EXERCISE GOAL: Start at the line below containing "952x534 pixels." and stop at the line containing "The image size is (667, 363).". Repeat every line of that stretch exactly, and nothing outside it.

Saved entries
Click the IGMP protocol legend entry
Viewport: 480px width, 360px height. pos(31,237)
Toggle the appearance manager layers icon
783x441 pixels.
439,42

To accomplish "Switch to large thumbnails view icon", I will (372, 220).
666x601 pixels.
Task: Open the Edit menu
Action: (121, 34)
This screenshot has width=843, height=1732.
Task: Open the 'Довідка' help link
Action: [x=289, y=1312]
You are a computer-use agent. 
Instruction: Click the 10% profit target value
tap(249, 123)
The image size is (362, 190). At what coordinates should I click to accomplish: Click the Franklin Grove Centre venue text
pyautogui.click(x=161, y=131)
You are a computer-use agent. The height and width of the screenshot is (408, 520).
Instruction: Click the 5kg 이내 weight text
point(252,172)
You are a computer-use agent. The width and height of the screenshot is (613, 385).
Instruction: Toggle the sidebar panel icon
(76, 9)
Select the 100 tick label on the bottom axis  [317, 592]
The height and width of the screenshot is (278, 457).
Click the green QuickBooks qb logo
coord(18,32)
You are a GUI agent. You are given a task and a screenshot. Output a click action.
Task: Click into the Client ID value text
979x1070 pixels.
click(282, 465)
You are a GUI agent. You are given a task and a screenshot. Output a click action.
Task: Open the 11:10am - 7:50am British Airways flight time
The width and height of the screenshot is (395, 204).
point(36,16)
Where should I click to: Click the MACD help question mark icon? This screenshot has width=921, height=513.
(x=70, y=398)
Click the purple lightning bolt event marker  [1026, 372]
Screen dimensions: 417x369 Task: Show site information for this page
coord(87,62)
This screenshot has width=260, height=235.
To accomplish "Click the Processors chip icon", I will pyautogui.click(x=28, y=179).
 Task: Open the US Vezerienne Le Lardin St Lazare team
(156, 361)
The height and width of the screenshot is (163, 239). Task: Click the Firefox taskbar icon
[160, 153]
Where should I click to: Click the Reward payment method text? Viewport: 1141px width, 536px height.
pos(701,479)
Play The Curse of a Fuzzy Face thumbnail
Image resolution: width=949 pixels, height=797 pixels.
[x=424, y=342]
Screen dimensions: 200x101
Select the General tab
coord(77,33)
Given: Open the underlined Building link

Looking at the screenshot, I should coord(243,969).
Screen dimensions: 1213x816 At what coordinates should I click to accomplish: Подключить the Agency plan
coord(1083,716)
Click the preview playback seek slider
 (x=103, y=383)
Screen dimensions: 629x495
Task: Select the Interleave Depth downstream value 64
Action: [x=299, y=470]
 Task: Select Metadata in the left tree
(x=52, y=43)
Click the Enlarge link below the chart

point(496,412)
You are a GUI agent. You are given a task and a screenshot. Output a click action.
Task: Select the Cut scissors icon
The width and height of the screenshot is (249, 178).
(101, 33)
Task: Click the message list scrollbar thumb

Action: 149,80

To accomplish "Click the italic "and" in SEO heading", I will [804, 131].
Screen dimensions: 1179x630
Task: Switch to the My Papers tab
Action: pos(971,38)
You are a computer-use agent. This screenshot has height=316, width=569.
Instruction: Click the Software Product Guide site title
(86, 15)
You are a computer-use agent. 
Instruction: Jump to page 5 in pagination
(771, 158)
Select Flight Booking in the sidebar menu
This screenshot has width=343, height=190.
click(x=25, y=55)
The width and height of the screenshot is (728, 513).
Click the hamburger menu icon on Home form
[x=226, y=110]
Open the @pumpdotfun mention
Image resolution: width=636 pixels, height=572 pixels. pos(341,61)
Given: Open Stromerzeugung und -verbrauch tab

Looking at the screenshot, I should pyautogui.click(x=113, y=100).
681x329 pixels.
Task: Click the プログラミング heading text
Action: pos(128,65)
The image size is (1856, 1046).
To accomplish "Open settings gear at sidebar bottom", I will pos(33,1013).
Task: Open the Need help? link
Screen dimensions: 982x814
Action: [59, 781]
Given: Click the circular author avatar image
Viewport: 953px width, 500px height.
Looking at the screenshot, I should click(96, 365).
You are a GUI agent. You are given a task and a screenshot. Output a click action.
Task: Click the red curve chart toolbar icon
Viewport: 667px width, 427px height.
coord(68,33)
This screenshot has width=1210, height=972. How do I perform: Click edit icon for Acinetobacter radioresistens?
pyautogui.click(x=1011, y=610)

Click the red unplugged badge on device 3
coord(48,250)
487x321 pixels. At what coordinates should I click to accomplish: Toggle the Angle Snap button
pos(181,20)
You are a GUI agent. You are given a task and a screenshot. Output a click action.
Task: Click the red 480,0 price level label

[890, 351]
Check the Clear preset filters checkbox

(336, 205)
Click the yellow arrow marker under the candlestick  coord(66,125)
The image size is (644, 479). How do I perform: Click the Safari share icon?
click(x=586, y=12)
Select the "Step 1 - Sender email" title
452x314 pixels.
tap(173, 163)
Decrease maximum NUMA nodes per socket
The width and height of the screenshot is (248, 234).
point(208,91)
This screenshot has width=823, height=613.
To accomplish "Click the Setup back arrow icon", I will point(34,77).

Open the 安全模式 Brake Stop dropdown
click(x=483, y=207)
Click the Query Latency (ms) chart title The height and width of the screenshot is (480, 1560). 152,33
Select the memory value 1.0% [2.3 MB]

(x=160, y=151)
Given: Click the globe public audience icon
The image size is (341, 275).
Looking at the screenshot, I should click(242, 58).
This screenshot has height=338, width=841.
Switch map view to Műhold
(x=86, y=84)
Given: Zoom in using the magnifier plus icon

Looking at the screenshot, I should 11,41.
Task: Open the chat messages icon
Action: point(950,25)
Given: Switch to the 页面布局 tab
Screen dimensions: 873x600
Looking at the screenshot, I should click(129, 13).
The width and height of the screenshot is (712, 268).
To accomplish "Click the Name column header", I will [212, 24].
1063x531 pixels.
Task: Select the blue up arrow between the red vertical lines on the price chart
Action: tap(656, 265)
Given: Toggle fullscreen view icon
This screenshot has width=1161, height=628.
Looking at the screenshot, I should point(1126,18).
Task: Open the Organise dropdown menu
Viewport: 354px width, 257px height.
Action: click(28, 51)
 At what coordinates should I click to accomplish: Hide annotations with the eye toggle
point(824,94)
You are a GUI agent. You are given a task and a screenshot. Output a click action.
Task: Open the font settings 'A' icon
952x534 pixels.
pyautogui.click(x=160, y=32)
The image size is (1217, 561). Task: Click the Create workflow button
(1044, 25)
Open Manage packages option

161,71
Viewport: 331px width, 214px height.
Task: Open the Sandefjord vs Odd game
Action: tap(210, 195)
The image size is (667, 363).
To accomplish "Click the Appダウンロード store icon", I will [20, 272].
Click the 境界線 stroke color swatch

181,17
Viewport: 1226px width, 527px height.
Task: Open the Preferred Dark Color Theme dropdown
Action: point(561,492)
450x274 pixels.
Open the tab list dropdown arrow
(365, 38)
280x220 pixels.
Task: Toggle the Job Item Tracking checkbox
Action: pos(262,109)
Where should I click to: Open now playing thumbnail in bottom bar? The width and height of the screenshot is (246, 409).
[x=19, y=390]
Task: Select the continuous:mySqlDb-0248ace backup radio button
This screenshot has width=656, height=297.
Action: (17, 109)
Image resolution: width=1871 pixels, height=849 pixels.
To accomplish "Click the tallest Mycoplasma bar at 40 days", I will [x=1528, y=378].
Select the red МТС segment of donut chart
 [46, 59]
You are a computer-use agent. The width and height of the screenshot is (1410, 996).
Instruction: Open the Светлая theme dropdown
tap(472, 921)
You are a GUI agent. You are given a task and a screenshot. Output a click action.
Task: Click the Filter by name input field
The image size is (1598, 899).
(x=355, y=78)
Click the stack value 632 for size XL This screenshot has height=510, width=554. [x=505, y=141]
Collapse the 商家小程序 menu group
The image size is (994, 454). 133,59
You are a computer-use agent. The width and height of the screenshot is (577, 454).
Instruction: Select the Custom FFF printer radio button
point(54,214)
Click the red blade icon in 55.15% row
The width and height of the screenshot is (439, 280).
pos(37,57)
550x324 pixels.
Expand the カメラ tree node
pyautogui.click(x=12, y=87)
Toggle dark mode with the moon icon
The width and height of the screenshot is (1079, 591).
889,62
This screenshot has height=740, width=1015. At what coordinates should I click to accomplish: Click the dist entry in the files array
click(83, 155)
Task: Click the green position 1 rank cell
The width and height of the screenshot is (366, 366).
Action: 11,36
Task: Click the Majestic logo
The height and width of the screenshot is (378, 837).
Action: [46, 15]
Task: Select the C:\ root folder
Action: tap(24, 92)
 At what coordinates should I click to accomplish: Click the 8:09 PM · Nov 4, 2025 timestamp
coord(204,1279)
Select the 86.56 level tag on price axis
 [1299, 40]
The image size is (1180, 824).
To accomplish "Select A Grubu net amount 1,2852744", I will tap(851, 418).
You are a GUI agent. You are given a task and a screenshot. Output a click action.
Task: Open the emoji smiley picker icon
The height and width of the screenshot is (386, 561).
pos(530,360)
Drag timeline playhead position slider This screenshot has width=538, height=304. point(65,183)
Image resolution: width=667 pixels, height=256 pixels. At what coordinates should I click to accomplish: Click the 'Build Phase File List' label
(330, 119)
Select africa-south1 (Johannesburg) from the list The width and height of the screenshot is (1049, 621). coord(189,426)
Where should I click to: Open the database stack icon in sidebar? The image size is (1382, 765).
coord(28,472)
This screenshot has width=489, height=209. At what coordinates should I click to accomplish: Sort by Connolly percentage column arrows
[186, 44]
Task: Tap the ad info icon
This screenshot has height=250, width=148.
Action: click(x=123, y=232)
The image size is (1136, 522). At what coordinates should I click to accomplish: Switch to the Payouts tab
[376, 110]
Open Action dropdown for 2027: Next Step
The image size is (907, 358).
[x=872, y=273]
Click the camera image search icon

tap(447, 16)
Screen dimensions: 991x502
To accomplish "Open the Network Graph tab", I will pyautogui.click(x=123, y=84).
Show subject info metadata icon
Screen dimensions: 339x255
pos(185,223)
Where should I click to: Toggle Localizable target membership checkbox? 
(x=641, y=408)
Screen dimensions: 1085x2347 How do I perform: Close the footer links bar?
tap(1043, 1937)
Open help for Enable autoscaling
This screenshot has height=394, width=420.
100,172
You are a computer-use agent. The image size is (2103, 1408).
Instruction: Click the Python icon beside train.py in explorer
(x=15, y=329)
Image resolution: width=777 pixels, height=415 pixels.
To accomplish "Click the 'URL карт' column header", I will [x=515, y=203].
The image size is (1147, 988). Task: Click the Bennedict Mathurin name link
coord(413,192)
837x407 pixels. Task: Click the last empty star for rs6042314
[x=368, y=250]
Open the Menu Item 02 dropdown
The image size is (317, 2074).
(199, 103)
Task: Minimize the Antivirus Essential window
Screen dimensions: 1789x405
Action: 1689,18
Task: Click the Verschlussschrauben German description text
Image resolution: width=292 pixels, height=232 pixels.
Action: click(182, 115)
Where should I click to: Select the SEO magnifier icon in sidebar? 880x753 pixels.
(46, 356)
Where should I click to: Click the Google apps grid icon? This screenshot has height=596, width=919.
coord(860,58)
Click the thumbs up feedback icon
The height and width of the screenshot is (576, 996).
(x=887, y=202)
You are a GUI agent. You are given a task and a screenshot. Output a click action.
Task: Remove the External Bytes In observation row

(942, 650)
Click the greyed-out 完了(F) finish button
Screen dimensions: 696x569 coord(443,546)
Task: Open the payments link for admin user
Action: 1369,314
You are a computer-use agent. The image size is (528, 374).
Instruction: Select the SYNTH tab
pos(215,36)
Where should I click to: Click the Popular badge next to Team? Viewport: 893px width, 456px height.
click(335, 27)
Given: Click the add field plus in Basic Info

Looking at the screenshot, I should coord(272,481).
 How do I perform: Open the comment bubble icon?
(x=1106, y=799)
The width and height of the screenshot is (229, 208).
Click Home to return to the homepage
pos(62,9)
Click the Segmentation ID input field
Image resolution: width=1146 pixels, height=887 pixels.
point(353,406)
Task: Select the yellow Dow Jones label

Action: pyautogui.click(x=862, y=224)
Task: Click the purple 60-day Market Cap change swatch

ANSWER:
952x534 pixels.
pyautogui.click(x=160, y=32)
The image size is (1217, 561). Task: Click the Create workflow button
(1044, 25)
Open Manage packages option

161,71
Viewport: 331px width, 214px height.
Task: Open the Sandefjord vs Odd game
Action: tap(210, 195)
The image size is (667, 363).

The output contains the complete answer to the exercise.